• **TEXTE ÉTUDIÉ**
À chaque gros «mouvement social» autour de la question du Travail, de la plume des journalistes aux interventions des gouvernants en passant par les «décryptages et analyses» des spécialistes, il semble que quelque colère sociale menace d’exploser à la gueule de ce monde…
Pourtant, les grèves sont permises par la loi, tant qu’elles sont inoffensives et restent dans les cadres définis par les syndicats. Et les manifestations sont prévues par (et pour) la démocratie. Autorisées et encadrées par les flics, et négociées avec les syndicats, elles permettent de s’adresser à « l’opinion publique» et à la bande de merde humaine qui nous tient démocratiquement en laisse, de canaliser mécontentement, colère, et tout sentiment de révolte. Et ce de la même manière que les récréations sont prévues dans les lieux d’enfermement scolaire (et les –autres– prisons) pour que les jeunes enfermé-e-s puissent se défouler afin qu’on puisse continuer à leur inculquer, des savoirs, peut-être (ceux qu’exigent le marché du Travail), la docilité et la soumission à l’autorité sûrement.
Nombre de celles et ceux qui appellent à «se mobiliser» nous alertent sur ce fait grave que en gros, avec l’adoption de cette loi, le code du Travail va servir à exploiter les salarié-e-s et non à les protéger, et que les patrons vont pouvoir (enfin?) s’en donner à cœur joie. Comme d’autres exploité-e-s et révolté-e-s, nous pensons toutefois que le plus important, ce à quoi il faudrait dédier toute notre attention et notre énergie n’est pas «l’issue du conflit», c’est-à-dire le retrait, le «rééquilibrage» (ce qui signifie en langage politico-technocratique une modification plus ou moins radicale) ou le «passage en force» avec l’article 49.3 de cette ÉNIÈME LOI.
Les galères pour payer un loyer, les peines pour trouver un boulot pas trop détestable, les échéances des factures, le temps perdu au travail à s’y éreinter, à s’y auto-réprimer, à faire le canard face au client ou à s’y ennuyer, la violence de devoir renoncer à ses rêves, ses passions et les gens qu’on aime parce qu’ici l’Économie n’a pas besoin de nous et qu’il faut chercher ailleurs, le cannibalisme social qui consiste à voir l’autre galérien-ne comme un-e concurrent-e, l’automutilation qui consiste à se renier afin de pouvoir être présentable car il faut «savoir se vendre», le sentiment écrasant d’absurdité, lorsque les médias nous informent d’un énième plan de licenciement, que cette saloperie d’Economie peut décréter du jour au lendemain que désormais ici ou là nous sommes superflu-e-s, toute cette réalité de l’exploitation et de la servitude moderne est déjà le terrorisme quotidien et banal frappant les pauvres, les sans-papiers, les (sous-) prolétaires et tou-te-s les exploité-e-s.

• **SÉRIE D'EXERCICES**
a – D'après le texte sur les mouvements sociaux autour du Travail, par qui les manifestations sont-elles autorisées et encadrées ?
b – Présentez sous forme de liste numérotée les lignes du listing, depuis son début jusqu'à la ligne contenant « Action: click(x=152, y=566) », celle-ci comprise. Laissez de côté les lignes vides.

(Données enregistrées)
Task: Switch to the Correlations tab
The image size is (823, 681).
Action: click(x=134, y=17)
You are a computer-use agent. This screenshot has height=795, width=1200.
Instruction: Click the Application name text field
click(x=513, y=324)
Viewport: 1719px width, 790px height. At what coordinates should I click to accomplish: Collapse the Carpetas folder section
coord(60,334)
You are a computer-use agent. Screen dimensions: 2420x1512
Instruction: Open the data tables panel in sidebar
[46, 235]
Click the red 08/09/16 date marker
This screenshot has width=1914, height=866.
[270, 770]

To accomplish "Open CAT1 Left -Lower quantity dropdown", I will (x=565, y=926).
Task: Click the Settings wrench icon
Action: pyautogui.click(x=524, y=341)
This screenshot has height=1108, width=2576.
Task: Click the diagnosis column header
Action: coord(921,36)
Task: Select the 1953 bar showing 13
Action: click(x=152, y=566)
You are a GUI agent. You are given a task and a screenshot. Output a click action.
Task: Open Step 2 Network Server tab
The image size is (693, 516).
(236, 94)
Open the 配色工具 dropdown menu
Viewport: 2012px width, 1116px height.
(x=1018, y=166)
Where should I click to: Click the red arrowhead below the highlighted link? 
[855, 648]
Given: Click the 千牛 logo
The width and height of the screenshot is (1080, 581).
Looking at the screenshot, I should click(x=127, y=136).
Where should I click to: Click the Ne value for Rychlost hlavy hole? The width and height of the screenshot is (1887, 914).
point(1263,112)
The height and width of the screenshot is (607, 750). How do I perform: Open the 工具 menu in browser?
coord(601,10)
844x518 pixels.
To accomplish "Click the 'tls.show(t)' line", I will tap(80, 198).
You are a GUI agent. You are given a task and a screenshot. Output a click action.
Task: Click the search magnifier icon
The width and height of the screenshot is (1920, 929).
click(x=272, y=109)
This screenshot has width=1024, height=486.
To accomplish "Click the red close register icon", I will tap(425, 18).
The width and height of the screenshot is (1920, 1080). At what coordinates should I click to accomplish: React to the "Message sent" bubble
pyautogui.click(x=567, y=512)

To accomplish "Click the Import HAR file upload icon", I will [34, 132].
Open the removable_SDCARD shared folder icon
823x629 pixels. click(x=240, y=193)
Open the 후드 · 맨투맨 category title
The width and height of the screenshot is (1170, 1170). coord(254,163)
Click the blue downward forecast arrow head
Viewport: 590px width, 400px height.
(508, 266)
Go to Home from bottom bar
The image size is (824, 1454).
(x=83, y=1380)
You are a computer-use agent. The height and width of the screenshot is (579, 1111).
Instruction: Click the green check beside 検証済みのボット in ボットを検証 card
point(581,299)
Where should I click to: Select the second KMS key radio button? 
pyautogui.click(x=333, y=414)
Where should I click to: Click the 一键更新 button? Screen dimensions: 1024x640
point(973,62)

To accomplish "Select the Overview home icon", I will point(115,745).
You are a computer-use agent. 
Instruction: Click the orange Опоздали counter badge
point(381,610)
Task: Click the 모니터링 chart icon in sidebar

• **RÉPONSES**
a – Par les flics.

b –
1. Task: Switch to the Correlations tab
2. The image size is (823, 681).
3. Action: click(x=134, y=17)
4. You are a computer-use agent. This screenshot has height=795, width=1200.
5. Instruction: Click the Application name text field
6. click(x=513, y=324)
7. Viewport: 1719px width, 790px height. At what coordinates should I click to accomplish: Collapse the Carpetas folder section
8. coord(60,334)
9. You are a computer-use agent. Screen dimensions: 2420x1512
10. Instruction: Open the data tables panel in sidebar
11. [46, 235]
12. Click the red 08/09/16 date marker
13. This screenshot has width=1914, height=866.
14. [270, 770]
15. To accomplish "Open CAT1 Left -Lower quantity dropdown", I will (x=565, y=926).
16. Task: Click the Settings wrench icon
17. Action: pyautogui.click(x=524, y=341)
18. This screenshot has height=1108, width=2576.
19. Task: Click the diagnosis column header
20. Action: coord(921,36)
21. Task: Select the 1953 bar showing 13
22. Action: click(x=152, y=566)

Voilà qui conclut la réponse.